Work required.
Your answer must consist of every line from the data below that includes the word "Sort".

Dataset below:

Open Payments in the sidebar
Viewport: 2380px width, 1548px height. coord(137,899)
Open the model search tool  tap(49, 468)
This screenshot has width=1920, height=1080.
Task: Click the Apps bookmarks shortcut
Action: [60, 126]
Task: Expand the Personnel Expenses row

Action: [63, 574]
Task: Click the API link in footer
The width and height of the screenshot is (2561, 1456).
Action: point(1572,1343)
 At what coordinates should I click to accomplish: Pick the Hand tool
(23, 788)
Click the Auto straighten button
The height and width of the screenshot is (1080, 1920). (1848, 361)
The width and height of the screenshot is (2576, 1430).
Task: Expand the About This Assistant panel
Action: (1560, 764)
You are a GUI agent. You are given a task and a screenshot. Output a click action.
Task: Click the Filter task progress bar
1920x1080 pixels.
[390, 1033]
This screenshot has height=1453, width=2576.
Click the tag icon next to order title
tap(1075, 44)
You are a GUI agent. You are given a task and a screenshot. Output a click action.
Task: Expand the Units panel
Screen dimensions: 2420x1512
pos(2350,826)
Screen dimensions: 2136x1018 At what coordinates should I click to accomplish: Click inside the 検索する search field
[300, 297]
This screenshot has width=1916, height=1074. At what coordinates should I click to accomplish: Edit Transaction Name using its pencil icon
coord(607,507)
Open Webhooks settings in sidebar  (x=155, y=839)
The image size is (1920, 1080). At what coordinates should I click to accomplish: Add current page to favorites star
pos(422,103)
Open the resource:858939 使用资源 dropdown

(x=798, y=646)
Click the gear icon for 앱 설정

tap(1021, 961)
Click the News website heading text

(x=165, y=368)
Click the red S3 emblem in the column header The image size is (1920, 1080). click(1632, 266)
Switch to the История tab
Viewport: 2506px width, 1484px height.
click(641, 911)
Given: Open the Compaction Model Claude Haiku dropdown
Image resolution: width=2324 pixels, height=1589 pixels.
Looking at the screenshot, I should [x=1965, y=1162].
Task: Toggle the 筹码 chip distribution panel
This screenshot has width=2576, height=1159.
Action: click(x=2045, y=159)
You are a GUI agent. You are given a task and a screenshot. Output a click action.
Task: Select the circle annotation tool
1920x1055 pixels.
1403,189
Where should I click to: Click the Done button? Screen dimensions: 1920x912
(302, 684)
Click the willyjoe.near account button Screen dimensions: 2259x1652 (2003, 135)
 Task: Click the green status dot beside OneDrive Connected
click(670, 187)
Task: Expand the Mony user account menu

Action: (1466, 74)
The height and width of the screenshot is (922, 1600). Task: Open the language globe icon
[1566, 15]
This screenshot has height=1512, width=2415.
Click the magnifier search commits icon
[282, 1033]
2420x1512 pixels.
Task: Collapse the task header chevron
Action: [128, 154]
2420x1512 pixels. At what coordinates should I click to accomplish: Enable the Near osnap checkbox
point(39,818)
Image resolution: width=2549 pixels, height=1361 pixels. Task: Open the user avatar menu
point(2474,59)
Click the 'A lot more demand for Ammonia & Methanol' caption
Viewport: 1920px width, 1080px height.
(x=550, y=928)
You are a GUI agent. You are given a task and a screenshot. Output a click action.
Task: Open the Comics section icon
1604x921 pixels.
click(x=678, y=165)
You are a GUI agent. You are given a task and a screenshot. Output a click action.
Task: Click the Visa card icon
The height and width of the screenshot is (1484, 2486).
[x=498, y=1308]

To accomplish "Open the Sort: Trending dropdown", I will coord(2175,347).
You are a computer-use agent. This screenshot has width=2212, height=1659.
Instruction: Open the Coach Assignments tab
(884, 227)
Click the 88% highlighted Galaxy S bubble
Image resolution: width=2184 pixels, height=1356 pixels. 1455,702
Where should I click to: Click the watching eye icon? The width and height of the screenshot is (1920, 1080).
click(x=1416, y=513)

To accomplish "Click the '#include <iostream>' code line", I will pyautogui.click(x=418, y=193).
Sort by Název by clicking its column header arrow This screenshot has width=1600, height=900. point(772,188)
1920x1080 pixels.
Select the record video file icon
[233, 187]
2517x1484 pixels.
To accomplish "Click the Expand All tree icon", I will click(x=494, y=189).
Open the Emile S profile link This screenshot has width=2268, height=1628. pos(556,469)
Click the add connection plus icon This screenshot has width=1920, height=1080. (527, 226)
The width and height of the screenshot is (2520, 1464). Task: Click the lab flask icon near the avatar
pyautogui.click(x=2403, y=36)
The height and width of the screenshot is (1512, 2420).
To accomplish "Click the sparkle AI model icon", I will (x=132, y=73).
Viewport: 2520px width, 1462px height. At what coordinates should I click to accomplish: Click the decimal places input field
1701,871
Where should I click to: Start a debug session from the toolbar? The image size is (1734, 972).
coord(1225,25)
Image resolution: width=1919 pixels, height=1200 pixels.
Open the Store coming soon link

End of Dataset.

Response to this task.
To accomplish "Open the Sort: Trending dropdown", I will coord(2175,347).
Sort by Název by clicking its column header arrow This screenshot has width=1600, height=900. point(772,188)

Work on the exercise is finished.